The titular rocker-poet gets a suitable portrait in Steven Sebring's "Patti Smith: Dream of Life," which runs radically against the grain of American-made pop music docs. The result of 11 years of filming (much of it in wonderfully grainy black-and-white 16mm), pic is designed as a stream-of-consciousness experience, following Smith as she revives her music career and considers every aspect of her life. Death, too, plays a stark role, and the textured, thoughtful results may prove too cerebral and abstract for auds beyond Smith's hardcore followers, but long-term, this will be a loss-leader that gains much respect. What Sebring — a fashion and pop photographer, painter and commercials maker — doesn't know about doc filmmaking never hurts the film. Starting in 1995, when Smith recorded her comeback album "Gone Again" and toured with her idol, Bob Dylan, after having not performed live for 16 years, Sebring's project clearly developed as it went along, and the effect of watching the film is seeing something in the making — like rummaging through Smith's closet, and stumbling across interesting stuff.
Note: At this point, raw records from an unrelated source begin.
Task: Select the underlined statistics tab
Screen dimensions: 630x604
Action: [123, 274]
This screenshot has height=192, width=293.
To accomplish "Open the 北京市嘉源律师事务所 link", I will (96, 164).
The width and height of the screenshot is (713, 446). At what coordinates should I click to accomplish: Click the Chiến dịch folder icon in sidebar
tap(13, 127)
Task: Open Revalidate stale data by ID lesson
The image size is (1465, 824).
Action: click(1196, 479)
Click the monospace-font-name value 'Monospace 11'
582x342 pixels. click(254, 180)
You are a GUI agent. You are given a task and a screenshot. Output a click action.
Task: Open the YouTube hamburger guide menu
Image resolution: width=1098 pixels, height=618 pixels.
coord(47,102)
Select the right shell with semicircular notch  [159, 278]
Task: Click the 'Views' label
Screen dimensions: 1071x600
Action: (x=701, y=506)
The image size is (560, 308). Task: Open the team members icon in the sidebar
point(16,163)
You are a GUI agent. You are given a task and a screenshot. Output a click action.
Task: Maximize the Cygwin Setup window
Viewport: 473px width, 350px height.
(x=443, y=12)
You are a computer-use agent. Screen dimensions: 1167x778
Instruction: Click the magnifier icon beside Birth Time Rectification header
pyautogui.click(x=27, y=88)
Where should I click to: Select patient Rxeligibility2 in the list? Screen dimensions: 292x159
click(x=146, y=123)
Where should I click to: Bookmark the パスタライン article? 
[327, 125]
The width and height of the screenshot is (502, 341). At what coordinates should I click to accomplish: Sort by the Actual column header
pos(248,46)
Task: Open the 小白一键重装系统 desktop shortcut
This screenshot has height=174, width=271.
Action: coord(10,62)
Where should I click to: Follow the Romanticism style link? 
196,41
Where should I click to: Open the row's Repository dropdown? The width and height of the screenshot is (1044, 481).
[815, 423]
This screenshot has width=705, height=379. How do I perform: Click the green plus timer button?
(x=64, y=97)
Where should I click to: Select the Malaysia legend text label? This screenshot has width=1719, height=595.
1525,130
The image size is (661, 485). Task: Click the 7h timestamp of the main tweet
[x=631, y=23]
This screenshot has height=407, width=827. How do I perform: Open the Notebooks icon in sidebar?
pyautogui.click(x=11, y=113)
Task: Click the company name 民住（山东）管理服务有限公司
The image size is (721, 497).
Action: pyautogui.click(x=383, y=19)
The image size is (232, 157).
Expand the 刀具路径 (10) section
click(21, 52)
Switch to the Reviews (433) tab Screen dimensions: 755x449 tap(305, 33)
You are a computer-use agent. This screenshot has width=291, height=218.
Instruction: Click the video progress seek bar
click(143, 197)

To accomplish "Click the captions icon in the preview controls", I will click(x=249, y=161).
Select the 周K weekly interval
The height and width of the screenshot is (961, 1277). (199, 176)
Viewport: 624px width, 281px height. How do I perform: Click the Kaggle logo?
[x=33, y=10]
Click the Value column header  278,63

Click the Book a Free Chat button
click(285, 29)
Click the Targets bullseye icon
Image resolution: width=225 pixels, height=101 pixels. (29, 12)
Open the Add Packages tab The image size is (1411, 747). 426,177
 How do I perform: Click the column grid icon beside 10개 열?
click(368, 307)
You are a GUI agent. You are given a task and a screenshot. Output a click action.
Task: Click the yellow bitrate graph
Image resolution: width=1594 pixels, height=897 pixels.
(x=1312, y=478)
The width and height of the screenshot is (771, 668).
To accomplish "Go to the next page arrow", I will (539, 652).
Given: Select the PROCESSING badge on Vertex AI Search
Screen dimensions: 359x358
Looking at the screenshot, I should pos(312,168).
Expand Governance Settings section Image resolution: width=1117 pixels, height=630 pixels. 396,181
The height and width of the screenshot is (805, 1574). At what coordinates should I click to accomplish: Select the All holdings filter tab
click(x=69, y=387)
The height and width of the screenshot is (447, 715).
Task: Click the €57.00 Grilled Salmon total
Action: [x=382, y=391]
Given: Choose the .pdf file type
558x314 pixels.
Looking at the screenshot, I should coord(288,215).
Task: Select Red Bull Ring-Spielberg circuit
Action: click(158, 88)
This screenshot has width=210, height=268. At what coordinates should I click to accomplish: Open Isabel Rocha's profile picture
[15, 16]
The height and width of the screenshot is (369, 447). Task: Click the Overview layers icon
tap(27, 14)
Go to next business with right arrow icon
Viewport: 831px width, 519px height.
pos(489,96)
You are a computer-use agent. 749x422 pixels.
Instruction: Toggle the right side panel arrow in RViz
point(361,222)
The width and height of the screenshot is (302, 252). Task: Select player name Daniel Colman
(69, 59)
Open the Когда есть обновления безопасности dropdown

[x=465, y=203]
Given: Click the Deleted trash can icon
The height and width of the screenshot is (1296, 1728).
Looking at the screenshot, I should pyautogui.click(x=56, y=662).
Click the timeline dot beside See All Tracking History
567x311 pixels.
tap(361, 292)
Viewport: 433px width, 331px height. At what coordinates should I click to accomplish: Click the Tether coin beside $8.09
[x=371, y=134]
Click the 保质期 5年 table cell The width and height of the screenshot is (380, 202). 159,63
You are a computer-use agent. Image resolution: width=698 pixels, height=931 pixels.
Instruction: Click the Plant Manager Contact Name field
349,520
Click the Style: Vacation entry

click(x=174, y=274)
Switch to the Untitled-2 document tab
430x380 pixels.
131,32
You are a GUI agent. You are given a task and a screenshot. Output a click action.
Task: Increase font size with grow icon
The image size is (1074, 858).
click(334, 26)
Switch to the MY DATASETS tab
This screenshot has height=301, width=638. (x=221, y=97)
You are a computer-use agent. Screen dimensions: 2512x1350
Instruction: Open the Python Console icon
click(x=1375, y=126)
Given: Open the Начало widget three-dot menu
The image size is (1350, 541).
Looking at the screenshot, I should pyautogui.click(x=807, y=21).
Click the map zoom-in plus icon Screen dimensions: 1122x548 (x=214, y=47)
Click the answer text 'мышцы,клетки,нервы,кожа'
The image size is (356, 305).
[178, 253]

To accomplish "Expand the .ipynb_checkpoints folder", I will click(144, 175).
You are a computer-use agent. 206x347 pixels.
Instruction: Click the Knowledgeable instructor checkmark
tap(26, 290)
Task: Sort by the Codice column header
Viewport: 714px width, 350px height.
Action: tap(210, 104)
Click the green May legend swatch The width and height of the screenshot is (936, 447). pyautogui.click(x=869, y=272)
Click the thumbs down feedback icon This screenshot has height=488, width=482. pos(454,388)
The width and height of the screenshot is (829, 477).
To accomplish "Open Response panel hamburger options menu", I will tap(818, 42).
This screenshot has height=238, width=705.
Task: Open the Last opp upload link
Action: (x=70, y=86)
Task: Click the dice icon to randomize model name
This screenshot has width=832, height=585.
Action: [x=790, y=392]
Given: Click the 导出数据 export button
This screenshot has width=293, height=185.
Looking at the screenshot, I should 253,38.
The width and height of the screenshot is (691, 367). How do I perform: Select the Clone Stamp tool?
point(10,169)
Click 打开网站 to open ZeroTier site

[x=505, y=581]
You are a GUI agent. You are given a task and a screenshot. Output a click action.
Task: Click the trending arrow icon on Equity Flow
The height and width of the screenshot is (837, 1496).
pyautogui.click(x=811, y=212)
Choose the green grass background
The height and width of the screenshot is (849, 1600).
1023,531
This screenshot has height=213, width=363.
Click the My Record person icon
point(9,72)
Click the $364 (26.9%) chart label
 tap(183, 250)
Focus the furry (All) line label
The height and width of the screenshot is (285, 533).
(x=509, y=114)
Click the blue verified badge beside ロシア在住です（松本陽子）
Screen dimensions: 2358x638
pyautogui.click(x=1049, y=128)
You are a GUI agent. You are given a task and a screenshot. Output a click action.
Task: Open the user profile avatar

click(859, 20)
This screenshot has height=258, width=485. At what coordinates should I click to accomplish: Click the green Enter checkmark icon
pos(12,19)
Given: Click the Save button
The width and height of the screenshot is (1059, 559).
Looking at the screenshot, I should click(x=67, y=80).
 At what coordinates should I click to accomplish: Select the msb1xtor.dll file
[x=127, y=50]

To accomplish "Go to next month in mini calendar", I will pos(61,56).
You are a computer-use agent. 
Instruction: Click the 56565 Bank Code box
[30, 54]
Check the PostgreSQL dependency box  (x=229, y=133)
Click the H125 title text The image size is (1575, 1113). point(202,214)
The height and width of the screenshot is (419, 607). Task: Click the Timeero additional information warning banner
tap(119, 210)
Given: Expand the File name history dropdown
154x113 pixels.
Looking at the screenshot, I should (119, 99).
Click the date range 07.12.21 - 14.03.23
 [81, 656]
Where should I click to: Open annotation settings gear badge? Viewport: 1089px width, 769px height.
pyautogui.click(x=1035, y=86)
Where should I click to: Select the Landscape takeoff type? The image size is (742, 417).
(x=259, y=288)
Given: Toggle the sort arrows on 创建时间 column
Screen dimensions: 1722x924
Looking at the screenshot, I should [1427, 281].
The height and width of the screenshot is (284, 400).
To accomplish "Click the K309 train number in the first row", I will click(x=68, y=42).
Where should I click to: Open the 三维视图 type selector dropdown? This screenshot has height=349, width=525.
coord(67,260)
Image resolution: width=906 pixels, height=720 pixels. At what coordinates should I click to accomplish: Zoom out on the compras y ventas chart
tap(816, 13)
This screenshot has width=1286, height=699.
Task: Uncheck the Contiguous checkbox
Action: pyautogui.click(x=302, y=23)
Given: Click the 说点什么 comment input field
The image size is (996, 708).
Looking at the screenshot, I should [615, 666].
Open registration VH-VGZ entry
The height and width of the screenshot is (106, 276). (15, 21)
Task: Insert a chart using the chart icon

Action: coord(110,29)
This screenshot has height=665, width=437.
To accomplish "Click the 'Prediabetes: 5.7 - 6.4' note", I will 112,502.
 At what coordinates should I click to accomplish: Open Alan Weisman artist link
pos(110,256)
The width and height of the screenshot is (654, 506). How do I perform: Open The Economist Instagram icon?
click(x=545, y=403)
A knowledge of Smith's landmark contribution as a rock 'n' roll pioneer is not essential, and the film should be a joy for anyone interested in pop culture of the past 40 years. Sebring does not take a conventional route here, which is fitting for his subject. The long gestation period for the film has afforded an intimacy and ease that allows him to penetrate Smith's inner and outer worlds, weaving back and forth in time from her arrival in New York in the late 1960s to raising her two children in Detroit with husband Fred "Sonic" Smith to her triumphant return to performing in the mid-'90s. Structure is anchored in the bedroom of Smith's cluttered New York apartment and jumps around from there as she reflects on her life and art.
But having privileged access and elucidating a mysterious figure are two different things. Sebring makes the crucial mistake of assuming his viewers are all Smithologists. (Even for them, the film might be too vague to become a holy object.) Amazingly, there is no testimony to contextualize her impact on the punk world, nothing at all about the horrendous 1977 onstage injury-she broke several neck vertebrae-that almost cost Smith her career. The live footage is choppy and interrupted; almost perversely, we never hear Smith's gorgeous hit "Because the Night." And the great question mark over Smith's life-why she retreated from the spotlight along with her husband, White Panther and former MC5er Fred "Sonic" Smith-is not probed. Instead, we get a lot of the singer's poetry and recent political activism, and many sweet moments with her children and doting parents. Sebring is a sentimentalist, and his film comes alive when Smith melts into warm memories of going to Coney Island with Robert Mapplethorpe and getting hot dogs. But the opportunity to introduce newbies to a serious music-world icon-and her significance-feels squandered.